From reading the discussion, I think you guys should include the prebuilt xcproj prebuilt binary in your Cordova bundle and deal with those edge-cases instead.

@fabiopelosin
Member

@shortstuffsushi to be clear xcproj needs to be recompiled every time xcode is updated and shipping it would open a can worm of related to support issues for CocoaPods.

@shortstuffsushi

Well there's a copout haha 😉 I still think you might be missing the point that I'm trying to make, though. You wouldn't have to break backwards compatibility -- you can keep the default behavior and code the same.
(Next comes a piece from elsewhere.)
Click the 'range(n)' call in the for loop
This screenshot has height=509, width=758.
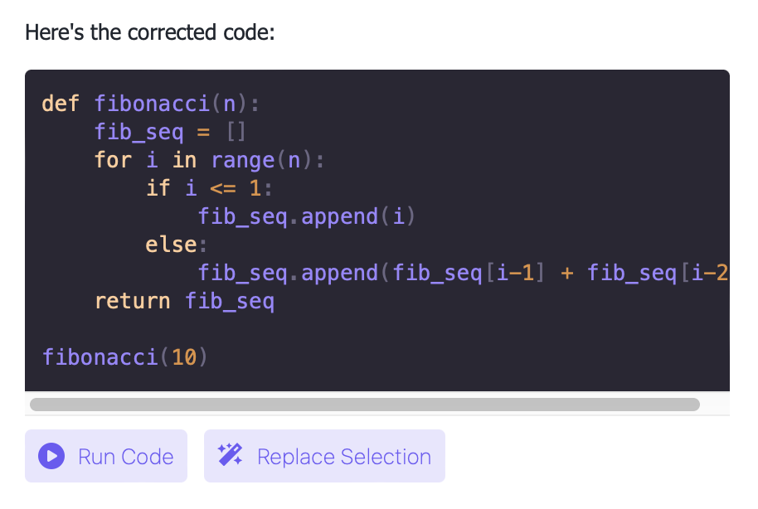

I'm proposing an additional code path when some flag or option is provided that instead invokes the other writing behavior.

Maybe it'd be best if I tried to actually do this myself and then submitted a PR for further discussion. Actually having the example in front of everyone might make more sense then talking about the hypothetical solution.

@irrationalfab, do you know why xcproj needs to be recompiled with Xcode updates? I'm having a hard time finding a reason this would be the case. A compiled binary shouldn't stop working when your IDE/SDK changes. I could see it no longer compiling with the updates, which seems to happen with every iOS update, but compiled items don't stop working.

@kylef
Contributor
kylef commented Apr 30, 2014

@shortstuffsushi Check the limitations on xcproj.

It might not be worth wasting time on this right now so close to WWDC. Apple may 😉 release a new Xcode soon, updating Xcode to use the newer plist format.

@shortstuffsushi

Ah perfect, thanks @kylef. That makes much more sense in terms of the changing between versions. I didn't realize it was linking to a framework via a local path, I can see how that would be unstable. I'm still curious about trying it, but perhaps waiting to see what they mention at WWDC would be a good call. Thanks for taking the time to discuss it guys.